**Görev Yönergesi**
The Peripheral incelemesindeki bölümü birebir kopyalayın: "The Peripheral incelemesi" sözcüklerinin geçtiği yerden başlayın, "her halükarda beğenirsiniz." sözcüklerinden sonra durun.

**Sağlanan Metin**
>>>

Sinema

The Peripheral: Özlem Duyulan Bilim Kurgu (mu?)

The Peripheral incelemesi sizlerle…

Son dönemlerde sağda solda, afişlerde gördüğünüz; reklamlarına istemsizce maruz kaldığınız veya arkadaşlarınızdan öneri olarak duyduğunuz bir bilim kurgu işinin derinliklerine ineceğiz. Karşınızda: The Peripheral.

Bilim kurguların kendine has dünyasına kapılıp yeri geldiğinde uzay yolculuklarına çıkmayı, ayaklanan robotları izlemeyi; yeri geldiğinde ise kendinizi bir sanal gerçekliğin içinde bulup tamamen gerçek dünyadan kopma gibi senaryolara hayransanız, bu diziyi her halükarda beğenirsiniz.

The Peripheral; William Gibson’ın imzalı eserden uyarlanarak çekilmiş bilim kurgu romanı olan, siberpunk türünde en üst sıralarda gelen Neuromancer’ın dünyasında yer alıyor. Pek çok insanı heyecanlandıran şey ise bu romanın kendisi değil.

Biliyorsunuz ki, çoğu bilim kurgu işi yüzeysel fikirlerin doğru düzgün ekrana yansıtılamamasıyla meşhur. Hatta birçoğu sönük bir şekilde kalarak yayın hayatına son veriyor. The Peripheral’ın ise arkasında çok sağlam bir kadro var. Westworld dizisinin yaratıcıları bu dizide de söz sahibi olmuşlar.

Amazon Prime Video üzerinden şu an hali hazırda bölümleri yayımlanmaya başlamış dizi başlangıcı ile geleceğe yönelik; kaliteli bir atmosfer, keyifli oyunculuklar ve ilginç bir senaryo sunacağını gösterir nitelikte.

The Peripheral Konusu Ne?

William Gibson’ın bu romanı aslında oldukça ağır. Kaliteli ve derin narative sahip bir hikâye sunuyor. Bunu ekrana yansıtmaları konusunda biraz çekincelerim olsa da Westworld’ün yaratıcılarına güvenim tam. Westworld aslına bakarsanız çok sık rastlayabileceğimiz bir konu üzerinden yola çıkmış bir işti. “Robotların ayaklanması…”

Westworld ekibi yine de diziyi o kadar güzel tasarlamışlardı ki, klişe olarak görebileceğimiz konuların bile doğru bir şekilde ve senaryo ile ele aldığında izlediğimiz işi nasıl da tadından yenmez bir konuma getirdiğini bize kanıtlamışlardı. The Peripheral da aslında çok klişe başka bir konu üzerinden yola çıkmış: Sanal Gerçeklik. Bakalım, ekip bu klişe konunun da altından kalkabilecek mi? Hem bu sefer ellerinin altında esinlenebilecekleri şahane bir roman da var.

<<<

**Sağlanan Kayıtlar**

>>>

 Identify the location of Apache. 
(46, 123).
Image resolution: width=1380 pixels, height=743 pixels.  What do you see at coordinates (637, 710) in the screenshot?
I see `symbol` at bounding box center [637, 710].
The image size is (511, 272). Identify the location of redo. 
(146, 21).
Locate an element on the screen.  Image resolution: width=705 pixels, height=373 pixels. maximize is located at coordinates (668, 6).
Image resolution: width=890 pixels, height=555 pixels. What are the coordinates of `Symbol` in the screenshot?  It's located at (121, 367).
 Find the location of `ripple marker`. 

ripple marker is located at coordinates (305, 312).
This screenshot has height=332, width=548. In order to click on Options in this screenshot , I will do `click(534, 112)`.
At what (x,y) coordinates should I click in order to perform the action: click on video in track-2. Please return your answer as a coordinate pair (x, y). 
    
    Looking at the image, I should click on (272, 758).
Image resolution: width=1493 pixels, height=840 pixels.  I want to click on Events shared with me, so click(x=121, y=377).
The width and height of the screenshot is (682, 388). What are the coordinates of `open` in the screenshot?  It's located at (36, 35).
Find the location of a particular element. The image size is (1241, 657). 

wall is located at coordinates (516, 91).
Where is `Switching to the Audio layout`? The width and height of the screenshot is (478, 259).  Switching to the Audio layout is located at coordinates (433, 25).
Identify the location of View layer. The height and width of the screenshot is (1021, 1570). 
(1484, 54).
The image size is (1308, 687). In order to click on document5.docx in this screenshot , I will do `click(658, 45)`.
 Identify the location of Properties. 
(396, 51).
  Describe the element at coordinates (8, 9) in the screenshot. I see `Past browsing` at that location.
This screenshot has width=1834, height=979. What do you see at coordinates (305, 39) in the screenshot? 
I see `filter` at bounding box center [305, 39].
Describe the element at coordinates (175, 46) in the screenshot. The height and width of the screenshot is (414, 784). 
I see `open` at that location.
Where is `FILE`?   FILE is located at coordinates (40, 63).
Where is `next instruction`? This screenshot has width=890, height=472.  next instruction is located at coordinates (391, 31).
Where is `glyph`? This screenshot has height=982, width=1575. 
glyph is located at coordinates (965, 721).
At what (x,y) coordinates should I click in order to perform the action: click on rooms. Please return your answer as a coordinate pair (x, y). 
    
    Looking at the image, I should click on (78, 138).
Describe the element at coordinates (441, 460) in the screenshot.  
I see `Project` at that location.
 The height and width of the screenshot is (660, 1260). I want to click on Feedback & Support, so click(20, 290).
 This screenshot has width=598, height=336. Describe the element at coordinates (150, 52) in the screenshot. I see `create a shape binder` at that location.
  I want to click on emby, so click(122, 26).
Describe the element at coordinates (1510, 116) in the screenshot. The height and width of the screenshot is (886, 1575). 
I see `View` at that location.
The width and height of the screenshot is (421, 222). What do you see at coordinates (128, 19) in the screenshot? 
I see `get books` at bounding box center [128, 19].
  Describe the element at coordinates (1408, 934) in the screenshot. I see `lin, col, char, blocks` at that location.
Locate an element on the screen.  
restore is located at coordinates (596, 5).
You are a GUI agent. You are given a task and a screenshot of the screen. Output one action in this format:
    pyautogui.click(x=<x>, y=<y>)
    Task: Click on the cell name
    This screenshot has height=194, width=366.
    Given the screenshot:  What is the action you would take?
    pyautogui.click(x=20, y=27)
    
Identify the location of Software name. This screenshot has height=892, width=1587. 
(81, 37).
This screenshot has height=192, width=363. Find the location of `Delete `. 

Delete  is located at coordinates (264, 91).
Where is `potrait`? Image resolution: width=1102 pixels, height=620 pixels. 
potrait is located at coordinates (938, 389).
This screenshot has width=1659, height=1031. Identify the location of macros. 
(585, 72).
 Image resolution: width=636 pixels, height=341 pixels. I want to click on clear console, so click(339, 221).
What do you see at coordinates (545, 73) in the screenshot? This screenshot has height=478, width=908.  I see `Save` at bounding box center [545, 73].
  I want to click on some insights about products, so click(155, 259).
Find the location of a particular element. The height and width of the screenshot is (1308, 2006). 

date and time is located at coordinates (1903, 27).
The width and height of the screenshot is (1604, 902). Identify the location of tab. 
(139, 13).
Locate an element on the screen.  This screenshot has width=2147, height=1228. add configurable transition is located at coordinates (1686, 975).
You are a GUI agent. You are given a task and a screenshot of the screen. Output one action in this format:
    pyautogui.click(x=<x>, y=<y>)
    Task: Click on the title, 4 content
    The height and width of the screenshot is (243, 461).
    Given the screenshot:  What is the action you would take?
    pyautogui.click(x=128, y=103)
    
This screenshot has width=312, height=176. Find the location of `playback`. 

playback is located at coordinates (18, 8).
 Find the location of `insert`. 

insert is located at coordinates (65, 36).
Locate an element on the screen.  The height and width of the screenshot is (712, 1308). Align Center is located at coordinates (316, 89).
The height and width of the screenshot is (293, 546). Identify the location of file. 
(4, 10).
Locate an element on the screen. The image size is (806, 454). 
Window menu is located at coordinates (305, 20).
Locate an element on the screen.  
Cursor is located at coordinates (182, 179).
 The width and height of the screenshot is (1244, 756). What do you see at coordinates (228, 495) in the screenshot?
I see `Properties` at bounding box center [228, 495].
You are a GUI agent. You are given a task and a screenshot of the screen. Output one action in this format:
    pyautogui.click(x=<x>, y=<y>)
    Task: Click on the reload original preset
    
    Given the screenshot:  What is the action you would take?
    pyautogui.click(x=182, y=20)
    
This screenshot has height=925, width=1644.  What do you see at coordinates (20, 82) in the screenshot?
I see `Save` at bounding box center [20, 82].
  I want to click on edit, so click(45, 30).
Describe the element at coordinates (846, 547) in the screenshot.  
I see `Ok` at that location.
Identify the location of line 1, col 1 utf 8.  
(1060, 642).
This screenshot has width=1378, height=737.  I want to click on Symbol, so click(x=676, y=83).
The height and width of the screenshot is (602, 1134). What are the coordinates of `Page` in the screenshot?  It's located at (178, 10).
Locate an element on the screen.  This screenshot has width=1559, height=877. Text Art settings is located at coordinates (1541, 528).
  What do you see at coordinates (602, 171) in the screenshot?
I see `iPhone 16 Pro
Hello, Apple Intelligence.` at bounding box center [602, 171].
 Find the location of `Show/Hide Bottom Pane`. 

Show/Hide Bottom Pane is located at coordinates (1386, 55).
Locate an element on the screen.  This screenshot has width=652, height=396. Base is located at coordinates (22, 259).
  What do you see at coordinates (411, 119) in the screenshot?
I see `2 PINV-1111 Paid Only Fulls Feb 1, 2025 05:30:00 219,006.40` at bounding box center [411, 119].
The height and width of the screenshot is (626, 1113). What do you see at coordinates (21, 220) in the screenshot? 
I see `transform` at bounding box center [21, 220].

<<<

**Alıştırma Sonucu**
The Peripheral incelemesi sizlerle…

Son dönemlerde sağda solda, afişlerde gördüğünüz; reklamlarına istemsizce maruz kaldığınız veya arkadaşlarınızdan öneri olarak duyduğunuz bir bilim kurgu işinin derinliklerine ineceğiz. Karşınızda: The Peripheral.

Bilim kurguların kendine has dünyasına kapılıp yeri geldiğinde uzay yolculuklarına çıkmayı, ayaklanan robotları izlemeyi; yeri geldiğinde ise kendinizi bir sanal gerçekliğin içinde bulup tamamen gerçek dünyadan kopma gibi senaryolara hayransanız, bu diziyi her halükarda beğenirsiniz.